Start of Block

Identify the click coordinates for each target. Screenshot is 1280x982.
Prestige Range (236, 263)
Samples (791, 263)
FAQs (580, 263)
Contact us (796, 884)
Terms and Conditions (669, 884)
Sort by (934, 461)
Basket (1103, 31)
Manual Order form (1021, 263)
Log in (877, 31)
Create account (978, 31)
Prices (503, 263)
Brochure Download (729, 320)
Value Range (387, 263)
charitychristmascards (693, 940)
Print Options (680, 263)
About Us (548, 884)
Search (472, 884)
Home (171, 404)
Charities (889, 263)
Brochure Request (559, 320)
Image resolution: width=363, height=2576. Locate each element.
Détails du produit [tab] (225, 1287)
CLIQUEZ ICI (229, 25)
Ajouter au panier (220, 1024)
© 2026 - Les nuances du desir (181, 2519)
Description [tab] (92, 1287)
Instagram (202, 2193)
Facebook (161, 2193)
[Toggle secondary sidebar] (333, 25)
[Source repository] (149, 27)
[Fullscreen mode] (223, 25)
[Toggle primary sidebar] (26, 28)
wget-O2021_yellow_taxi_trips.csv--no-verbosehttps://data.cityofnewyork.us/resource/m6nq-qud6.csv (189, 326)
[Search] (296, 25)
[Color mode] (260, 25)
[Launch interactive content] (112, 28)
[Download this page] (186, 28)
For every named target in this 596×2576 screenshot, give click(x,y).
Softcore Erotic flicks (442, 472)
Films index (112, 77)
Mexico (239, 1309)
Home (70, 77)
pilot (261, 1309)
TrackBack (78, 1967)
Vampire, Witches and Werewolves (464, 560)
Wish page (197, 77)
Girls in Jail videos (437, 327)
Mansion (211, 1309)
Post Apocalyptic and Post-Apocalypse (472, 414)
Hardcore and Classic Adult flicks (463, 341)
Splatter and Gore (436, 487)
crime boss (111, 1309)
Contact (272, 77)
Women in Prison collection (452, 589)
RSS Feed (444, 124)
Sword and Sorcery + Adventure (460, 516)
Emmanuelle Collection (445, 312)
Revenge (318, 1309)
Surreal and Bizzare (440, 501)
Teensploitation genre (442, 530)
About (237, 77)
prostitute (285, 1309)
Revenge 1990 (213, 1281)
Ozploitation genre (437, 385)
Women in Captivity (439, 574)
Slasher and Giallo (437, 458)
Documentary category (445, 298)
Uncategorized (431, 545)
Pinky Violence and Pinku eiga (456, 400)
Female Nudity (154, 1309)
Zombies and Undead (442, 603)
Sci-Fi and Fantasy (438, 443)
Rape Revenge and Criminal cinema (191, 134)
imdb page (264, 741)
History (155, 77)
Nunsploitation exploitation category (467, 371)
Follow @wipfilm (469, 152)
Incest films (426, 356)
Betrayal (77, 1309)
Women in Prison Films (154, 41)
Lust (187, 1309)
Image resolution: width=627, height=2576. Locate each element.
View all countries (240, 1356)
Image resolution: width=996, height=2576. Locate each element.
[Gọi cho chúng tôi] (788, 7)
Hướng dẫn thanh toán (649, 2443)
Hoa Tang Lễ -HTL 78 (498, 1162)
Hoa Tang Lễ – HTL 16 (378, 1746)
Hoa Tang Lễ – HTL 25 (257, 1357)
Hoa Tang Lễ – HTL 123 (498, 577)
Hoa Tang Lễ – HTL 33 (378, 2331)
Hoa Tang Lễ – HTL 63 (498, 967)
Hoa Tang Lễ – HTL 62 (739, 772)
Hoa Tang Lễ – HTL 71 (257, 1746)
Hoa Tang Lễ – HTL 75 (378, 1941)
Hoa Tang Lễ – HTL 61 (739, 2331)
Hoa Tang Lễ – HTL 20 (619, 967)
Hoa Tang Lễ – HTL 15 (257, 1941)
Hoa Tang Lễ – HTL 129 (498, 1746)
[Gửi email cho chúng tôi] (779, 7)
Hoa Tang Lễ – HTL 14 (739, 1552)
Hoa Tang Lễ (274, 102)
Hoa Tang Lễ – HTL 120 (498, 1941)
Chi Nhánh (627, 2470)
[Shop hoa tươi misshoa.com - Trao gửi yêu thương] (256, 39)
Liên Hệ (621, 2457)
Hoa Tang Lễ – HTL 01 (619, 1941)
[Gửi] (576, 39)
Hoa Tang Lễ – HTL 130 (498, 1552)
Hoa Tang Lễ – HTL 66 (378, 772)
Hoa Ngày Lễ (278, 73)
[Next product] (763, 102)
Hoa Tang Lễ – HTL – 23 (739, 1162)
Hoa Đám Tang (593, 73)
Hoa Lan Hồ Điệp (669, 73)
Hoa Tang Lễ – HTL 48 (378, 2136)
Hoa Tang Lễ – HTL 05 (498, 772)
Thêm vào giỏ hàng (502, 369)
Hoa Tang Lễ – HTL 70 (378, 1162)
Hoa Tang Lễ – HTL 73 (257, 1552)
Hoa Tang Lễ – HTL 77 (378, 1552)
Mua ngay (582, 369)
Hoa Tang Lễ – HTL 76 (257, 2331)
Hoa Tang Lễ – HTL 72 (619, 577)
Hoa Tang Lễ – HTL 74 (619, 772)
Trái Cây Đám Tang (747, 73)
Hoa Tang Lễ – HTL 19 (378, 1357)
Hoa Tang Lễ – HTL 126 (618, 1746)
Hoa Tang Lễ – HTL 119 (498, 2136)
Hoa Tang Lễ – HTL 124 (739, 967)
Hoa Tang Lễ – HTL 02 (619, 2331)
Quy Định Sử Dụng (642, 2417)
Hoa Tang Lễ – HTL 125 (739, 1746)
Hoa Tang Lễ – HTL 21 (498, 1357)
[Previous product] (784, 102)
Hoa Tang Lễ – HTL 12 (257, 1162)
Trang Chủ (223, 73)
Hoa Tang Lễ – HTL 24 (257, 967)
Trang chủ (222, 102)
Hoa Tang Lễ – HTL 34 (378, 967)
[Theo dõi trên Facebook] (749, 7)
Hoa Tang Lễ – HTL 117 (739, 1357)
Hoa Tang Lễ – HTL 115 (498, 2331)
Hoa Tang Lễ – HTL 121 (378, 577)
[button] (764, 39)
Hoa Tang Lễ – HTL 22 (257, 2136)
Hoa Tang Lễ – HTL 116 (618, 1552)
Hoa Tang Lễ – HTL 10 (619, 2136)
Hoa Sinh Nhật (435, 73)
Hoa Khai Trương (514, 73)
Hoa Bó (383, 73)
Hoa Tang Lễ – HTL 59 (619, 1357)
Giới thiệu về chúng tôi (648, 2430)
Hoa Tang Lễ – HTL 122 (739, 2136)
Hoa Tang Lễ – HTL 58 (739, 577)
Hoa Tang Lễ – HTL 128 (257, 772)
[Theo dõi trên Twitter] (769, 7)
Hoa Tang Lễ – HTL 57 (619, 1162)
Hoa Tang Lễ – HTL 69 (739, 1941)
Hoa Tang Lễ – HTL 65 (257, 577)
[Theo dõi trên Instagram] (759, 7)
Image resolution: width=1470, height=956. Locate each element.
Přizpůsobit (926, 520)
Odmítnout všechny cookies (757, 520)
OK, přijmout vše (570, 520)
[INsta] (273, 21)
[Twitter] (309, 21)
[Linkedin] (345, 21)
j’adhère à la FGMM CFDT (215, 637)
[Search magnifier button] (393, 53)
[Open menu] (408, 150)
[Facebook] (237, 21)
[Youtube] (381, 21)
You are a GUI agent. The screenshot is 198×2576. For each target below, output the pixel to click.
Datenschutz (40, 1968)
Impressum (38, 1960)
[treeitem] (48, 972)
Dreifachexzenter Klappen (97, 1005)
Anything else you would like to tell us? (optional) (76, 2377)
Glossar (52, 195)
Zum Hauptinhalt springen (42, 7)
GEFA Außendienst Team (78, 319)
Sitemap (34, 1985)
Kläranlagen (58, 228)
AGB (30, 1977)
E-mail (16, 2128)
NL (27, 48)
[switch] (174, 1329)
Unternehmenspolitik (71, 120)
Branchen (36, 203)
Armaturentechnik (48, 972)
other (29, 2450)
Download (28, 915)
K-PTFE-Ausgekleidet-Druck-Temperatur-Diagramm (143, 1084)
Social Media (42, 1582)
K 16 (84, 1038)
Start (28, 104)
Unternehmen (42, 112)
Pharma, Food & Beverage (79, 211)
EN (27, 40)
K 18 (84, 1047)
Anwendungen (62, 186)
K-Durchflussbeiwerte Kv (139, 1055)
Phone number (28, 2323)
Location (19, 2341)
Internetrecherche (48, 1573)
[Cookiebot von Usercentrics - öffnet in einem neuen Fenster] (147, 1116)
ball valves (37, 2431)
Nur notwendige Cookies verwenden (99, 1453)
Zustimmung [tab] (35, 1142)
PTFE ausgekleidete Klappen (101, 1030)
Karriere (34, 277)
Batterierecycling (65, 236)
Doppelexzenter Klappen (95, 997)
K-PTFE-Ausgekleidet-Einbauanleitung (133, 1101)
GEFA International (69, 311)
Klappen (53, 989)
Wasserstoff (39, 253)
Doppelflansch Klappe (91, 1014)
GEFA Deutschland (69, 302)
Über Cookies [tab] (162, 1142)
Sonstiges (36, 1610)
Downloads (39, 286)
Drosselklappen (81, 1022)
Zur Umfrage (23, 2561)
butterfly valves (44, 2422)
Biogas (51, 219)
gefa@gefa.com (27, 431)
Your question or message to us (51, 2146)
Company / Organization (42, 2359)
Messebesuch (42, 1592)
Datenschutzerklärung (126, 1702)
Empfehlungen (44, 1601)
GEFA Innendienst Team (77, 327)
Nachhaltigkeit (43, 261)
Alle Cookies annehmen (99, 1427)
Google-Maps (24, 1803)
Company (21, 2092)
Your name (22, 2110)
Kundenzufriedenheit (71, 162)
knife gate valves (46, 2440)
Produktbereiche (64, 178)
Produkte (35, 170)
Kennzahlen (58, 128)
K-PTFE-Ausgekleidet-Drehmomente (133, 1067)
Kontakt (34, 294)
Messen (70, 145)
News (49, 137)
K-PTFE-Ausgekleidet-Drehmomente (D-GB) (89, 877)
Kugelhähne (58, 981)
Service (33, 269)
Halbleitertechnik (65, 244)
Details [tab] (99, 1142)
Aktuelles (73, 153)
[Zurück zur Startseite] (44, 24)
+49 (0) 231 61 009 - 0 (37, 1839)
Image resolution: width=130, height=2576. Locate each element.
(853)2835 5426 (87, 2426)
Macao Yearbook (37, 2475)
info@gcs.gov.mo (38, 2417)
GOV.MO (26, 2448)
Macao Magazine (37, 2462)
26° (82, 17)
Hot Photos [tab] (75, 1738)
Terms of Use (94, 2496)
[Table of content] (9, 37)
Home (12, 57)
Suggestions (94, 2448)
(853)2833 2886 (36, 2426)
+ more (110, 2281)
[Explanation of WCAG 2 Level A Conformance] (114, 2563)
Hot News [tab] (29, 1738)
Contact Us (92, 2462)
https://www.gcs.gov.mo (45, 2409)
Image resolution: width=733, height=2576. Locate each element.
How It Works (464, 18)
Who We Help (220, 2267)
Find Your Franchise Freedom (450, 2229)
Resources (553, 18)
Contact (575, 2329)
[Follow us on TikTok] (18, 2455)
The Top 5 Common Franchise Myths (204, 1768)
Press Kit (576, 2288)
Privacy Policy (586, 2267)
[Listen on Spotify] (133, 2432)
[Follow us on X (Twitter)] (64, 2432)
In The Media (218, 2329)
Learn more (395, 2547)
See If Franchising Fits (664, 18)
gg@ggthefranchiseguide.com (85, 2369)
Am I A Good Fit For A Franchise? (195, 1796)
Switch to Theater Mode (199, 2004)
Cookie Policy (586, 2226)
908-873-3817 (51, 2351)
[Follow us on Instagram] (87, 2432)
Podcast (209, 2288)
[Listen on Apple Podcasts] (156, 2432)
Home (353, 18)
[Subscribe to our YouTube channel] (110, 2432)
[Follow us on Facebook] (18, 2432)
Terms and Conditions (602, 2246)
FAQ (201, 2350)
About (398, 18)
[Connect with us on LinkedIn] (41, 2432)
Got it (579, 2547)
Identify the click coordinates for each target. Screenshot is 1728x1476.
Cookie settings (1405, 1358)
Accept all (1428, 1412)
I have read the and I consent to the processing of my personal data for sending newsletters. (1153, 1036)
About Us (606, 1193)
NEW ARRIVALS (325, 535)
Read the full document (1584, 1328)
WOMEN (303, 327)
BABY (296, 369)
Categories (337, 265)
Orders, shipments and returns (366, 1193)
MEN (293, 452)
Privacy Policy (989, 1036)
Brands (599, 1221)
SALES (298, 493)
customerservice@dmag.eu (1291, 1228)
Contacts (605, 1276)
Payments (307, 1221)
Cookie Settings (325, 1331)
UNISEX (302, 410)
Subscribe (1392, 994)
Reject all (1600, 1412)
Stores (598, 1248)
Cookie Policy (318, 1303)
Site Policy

End of Block

* [Problem requirements]: Your task is to transcribe, with no changes, only the lines of the listing above that lie between the line holding "Produkte (35, 170)" and the line holding "Halbleitertechnik (65, 244)", inclusive.

* [Solution to this problem]:
Produkte (35, 170)
Kennzahlen (58, 128)
K-PTFE-Ausgekleidet-Drehmomente (133, 1067)
Kontakt (34, 294)
Messen (70, 145)
News (49, 137)
K-PTFE-Ausgekleidet-Drehmomente (D-GB) (89, 877)
Kugelhähne (58, 981)
Service (33, 269)
Halbleitertechnik (65, 244)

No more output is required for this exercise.